Tout cela est très bien, mais comme nous l’avons com­pris, le développe­ment durable implique des muta­tions pro­fondes pour la société ; il s’ag­it de nous dot­er dans les meilleurs délais de com­pé­tences de haut niveau aptes à con­cevoir et à met­tre en oeu­vre des straté­gies glob­ales pour per­me­t­tre ces muta­tions et les accélér­er. Face au défi de cette muta­tion pro­fonde à laque­lle nous appelle le Développe­ment durable, nous sommes placés devant un impératif : édu­quer et for­mer les respon­s­ables et, en pre­mier lieu, les décideurs et les formateurs.

Une par­tie de cet arti­cle a été pub­liée dans le Bul­letin du Cen­tre d’é­tudes supérieures de la Marine, en févri­er 2007.

Le Col­lège des hautes études de l’en­vi­ron­nement et du développe­ment durable
 
Le con­cept de ” Hautes études ” est volon­tiers accep­té par les dirigeants, la référence la plus pres­tigieuse étant celle de l’In­sti­tut des hautes études de la Défense nationale.
Le cur­sus est conçu pour des respon­s­ables en exer­ci­ce et tient compte de leur indisponibilité.
On y ren­con­tre ses pairs et des respon­s­ables de même rang mais rel­e­vant d’or­gan­i­sa­tions étranges avec lesquelles on n’en­trete­nait pas de rela­tions. La diver­sité des orig­ines garan­tit l’ou­ver­ture, et la qual­ité des inter­venants le niveau de réflexion.
 
Une approche statégique
L’ap­proche des prob­lé­ma­tiques est assez panoramique, par­fois même jugée super­fi­cielle par les audi­teurs les plus experts du sujet, mais en fait stratégique grâce au con­cours de hauts respon­s­ables et de spé­cial­istes qui savent aller à l’essen­tiel, expliciter le paysage et inter­préter les évo­lu­tions. L’im­por­tant c’est le Pourquoi ? Autre dimen­sion du con­cept ” Hautes études “, l’ef­fet réseau entre les audi­teurs d’une même pro­mo­tion, mais aus­si avec ceux des ses­sions précé­dentes et avec les nom­breux intervenants.
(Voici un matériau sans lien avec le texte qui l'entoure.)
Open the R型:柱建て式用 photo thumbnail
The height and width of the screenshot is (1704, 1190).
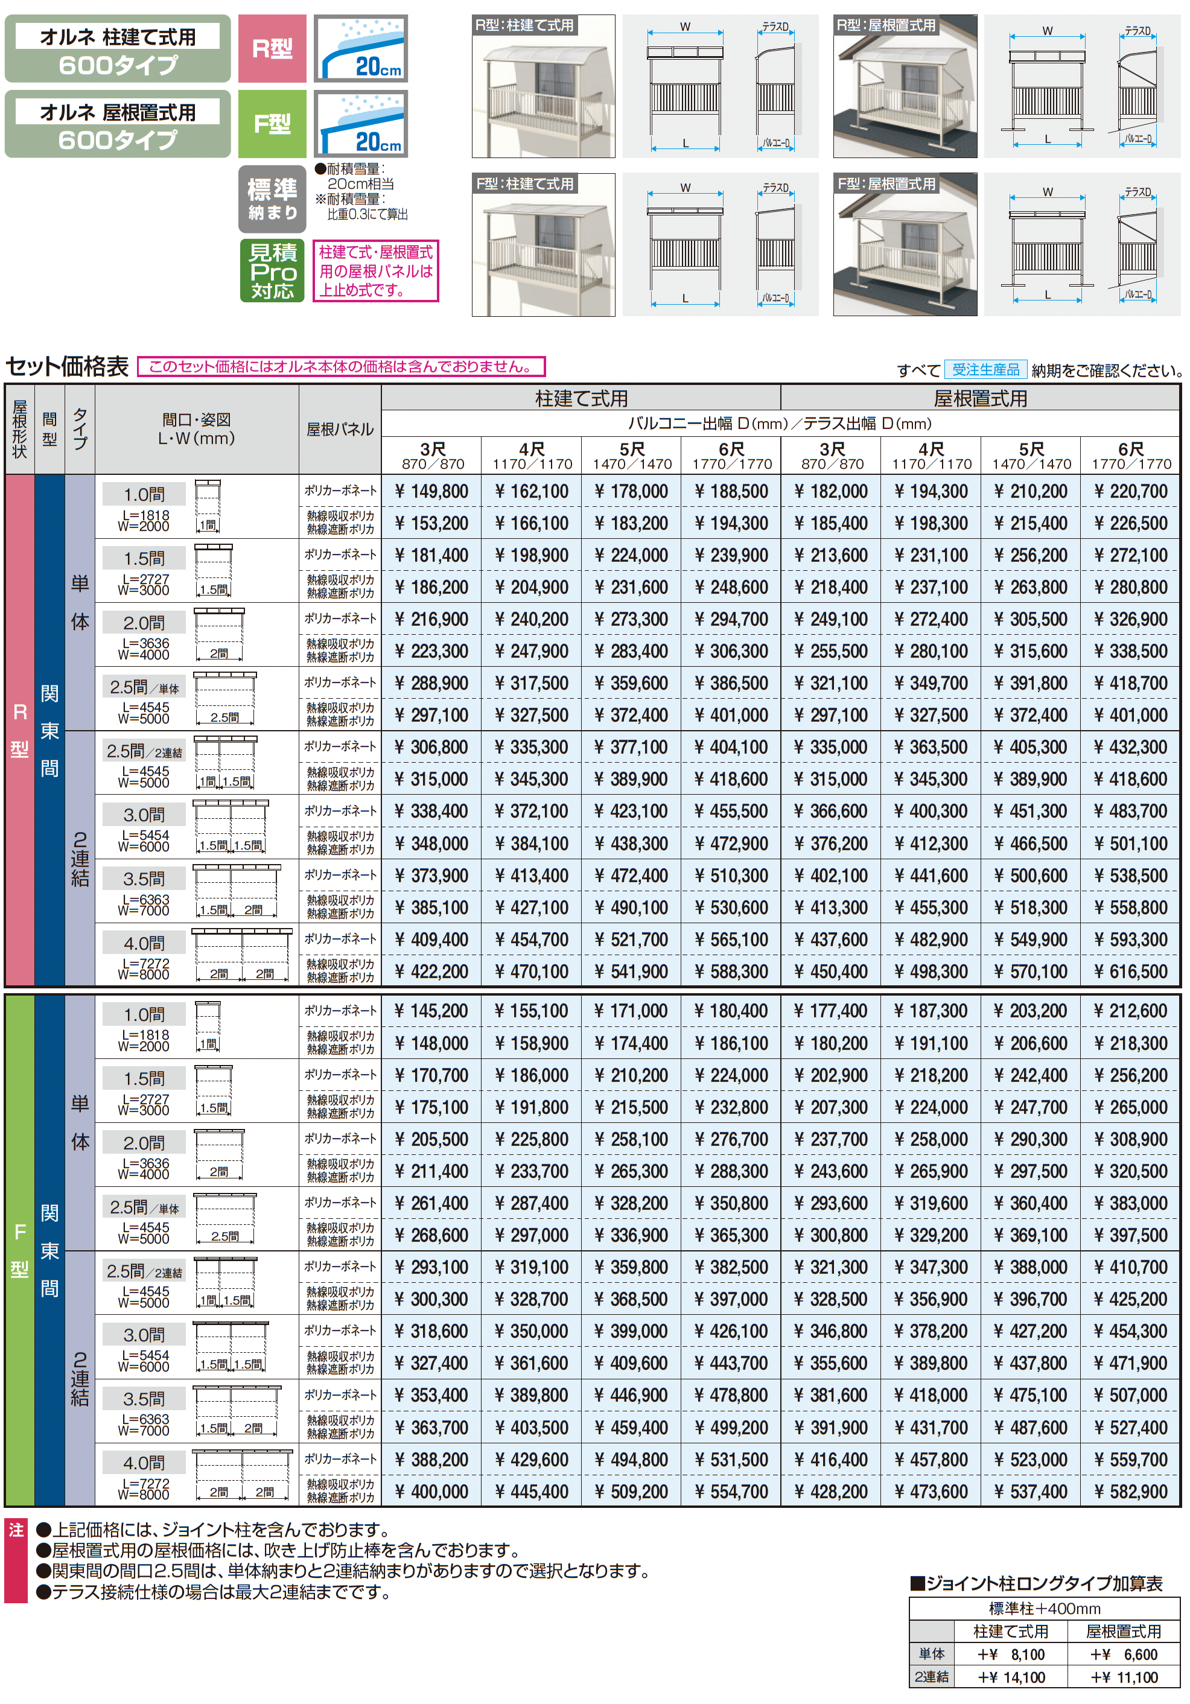pos(543,86)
Pour faire face à l’am­pleur soudaine des attentes en matière de for­ma­tion au développe­ment durable (effet Grenelle), le Col­lège s’or­gan­ise pour : essaimer le con­cept pour cou­vrir les besoins sur l’ensem­ble du ter­ri­toire ; qua­tre entités fonc­tion­nent déjà, le réseau ayant pour objec­tif d’en compter une dizaine en 2009 ; cibler en pri­or­ité les publics de décideurs ” névral­giques ” ou à effet levi­er ; dévelop­per sup­ports vidéo et TIC pour démul­ti­pli­er et pro­longer l’ac­tion pédagogique.
Le Col­lège est ain­si un dis­posi­tif en réseau d’en­tités elles-mêmes ” réseaux ” ; il réu­nit des insti­tu­tions et des indi­vidus dont la plu­part sont des respon­s­ables de haut niveau dis­posant de leviers d’action.